_Supplied passage:_
Obviously, this will not work until we have the InvoiceEdition controller defined. We'll do this in the next section.

Define the dialog actions

The dialog allows the user to change the invoice and save the changes or just close the dialog after examining the invoice. These actions are defined in the InvoiceEdition controller in controllers.xml:
<controller name="InvoiceEdition">

    <action name="save"
        class="com.yourcompany.invoicing.actions.SaveInvoiceAction"
        keystroke="Control S"/>
		
    <action name="close"
        class="org.openxava.actions.CancelAction"/>
		
</controller>
The two actions of this controller represent the two buttons, SAVE and CLOSE you saw in the previous image.

Closing dialog

SaveInvoiceAction contains just a minor extension of the standard SaveAction of OpenXava:
package com.yourcompany.invoicing.actions;

import org.openxava.actions.*;

public class SaveInvoiceAction
    extends SaveAction { // Standard OpenXava action to save the view content
	 
    public void execute() throws Exception {
        super.execute(); // The standard saving logic (1)
        closeDialog(); // (2)
    }
}
The action extends SaveAction overwriting the execute() method to just call to the standard logic, with super.execute() (1), and then to close the dialog with closeDialog() (2). In this way, when the user clicks on SAVE, the invoice data is saved and the dialog is closed, so the application returns to the list of orders, ready to continue the creation of invoices from orders.
For the CLOSE button we use the CancelAction, an action included in OpenXava that simply closes the dialog.

_Records provided:_

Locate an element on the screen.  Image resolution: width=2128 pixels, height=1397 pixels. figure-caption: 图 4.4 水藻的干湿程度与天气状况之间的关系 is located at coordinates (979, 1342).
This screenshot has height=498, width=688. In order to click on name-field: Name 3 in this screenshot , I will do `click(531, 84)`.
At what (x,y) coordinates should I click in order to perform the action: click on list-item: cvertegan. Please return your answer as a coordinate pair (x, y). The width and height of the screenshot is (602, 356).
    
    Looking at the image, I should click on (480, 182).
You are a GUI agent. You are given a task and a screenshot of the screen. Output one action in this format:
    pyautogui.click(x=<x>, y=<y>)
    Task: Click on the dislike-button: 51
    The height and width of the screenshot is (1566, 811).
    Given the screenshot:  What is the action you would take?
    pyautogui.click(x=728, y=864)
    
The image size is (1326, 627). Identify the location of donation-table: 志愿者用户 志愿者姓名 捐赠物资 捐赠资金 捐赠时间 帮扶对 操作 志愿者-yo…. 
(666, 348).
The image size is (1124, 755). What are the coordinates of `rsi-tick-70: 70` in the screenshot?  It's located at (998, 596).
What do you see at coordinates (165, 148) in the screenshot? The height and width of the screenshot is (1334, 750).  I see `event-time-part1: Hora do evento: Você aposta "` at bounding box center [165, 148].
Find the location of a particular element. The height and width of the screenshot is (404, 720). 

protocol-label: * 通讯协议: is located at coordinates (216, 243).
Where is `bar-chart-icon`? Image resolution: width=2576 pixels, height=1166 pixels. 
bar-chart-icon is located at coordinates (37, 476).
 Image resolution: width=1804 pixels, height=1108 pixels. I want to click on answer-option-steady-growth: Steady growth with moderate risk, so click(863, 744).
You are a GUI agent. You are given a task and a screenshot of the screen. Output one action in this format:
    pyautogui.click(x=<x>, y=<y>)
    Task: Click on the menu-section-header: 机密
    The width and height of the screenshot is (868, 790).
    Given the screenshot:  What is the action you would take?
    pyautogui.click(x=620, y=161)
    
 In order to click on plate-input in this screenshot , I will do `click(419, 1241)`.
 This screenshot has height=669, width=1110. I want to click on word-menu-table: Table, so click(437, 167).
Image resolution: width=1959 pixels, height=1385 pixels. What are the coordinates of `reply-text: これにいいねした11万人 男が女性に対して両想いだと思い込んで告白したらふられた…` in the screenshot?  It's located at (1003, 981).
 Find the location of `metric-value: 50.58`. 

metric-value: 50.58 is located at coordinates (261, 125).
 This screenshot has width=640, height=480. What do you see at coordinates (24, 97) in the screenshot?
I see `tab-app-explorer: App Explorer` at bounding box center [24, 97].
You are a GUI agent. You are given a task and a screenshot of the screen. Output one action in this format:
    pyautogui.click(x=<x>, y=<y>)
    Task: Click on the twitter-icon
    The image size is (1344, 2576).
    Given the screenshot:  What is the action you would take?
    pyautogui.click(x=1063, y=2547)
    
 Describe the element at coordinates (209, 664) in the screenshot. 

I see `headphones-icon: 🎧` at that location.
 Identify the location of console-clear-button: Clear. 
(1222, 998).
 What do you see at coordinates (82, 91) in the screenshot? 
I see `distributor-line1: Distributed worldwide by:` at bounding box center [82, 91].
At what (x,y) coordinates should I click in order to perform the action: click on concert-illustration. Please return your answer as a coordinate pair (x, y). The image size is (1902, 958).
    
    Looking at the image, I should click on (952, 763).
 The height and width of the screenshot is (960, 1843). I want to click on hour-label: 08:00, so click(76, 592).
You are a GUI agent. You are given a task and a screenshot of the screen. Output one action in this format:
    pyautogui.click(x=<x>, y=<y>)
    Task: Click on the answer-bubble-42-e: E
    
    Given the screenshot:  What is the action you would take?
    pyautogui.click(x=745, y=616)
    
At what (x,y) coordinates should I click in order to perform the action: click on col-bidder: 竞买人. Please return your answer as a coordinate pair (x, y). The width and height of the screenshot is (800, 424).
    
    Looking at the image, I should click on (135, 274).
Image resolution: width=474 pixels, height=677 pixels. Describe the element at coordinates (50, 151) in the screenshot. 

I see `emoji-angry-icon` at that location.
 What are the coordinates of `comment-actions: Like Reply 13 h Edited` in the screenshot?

_Requirement A:_ According to the invoice dialog tutorial, why does SaveInvoiceAction call closeDialog() after super.execute()? Answer in one to three sentences.
_Requirement B:_ Write the next part of the invoice dialog tutorial, picking up after its last sentence.
The records are separate from the invoice dialog tutorial and are not part of it.

_Written answer A:_ After the standard logic saves the invoice, the call closes the dialog. Clicking SAVE then returns the application to the list of orders, ready to continue creating invoices from orders.

_Written answer B:_
Plain view instead of dialog

Sometimes instead of showing a dialog on top:
business-logic-behavior_en040.png
You could prefer to replace the current view with a new one, thus:
business-logic-behavior_en050.png
This can be useful when the amount of data to show is huge and in a dialog looks clumsy. Using a plain view instead of a dialog is as easy as changing this line of from your CreateInvoiceFromSelectedOrdersAction:
showDialog();
By this one:
showNewView();
No more changes are needed. Well, maybe changing the name of the "close" action to "return" in InvoiceEdition controller in controllers.xml.

Our work is done. If you try out the Order module, choose several orders, and click on the CREATE INVOICE FROM SELECTED ORDERS to see a dialog with the newly created invoice. Just as you saw in the image at the beginning of this section.

Summary

The salt of your application comes from the actions and entity methods. Thanks to them you can convert a simple data management application into a useful tool. In this lesson, for example, we provided the user with a way to automatically create invoices from orders.
You have learned how to create instance and static methods for business logic, and how to call them from actions in detail and list mode. Along the way you also saw how to hide and show actions, use exceptions, validating from actions, show dialogs and how to test all this.
We still have many interesting things to learn, in the next lesson for example we are going to refine the behavior of references and collections.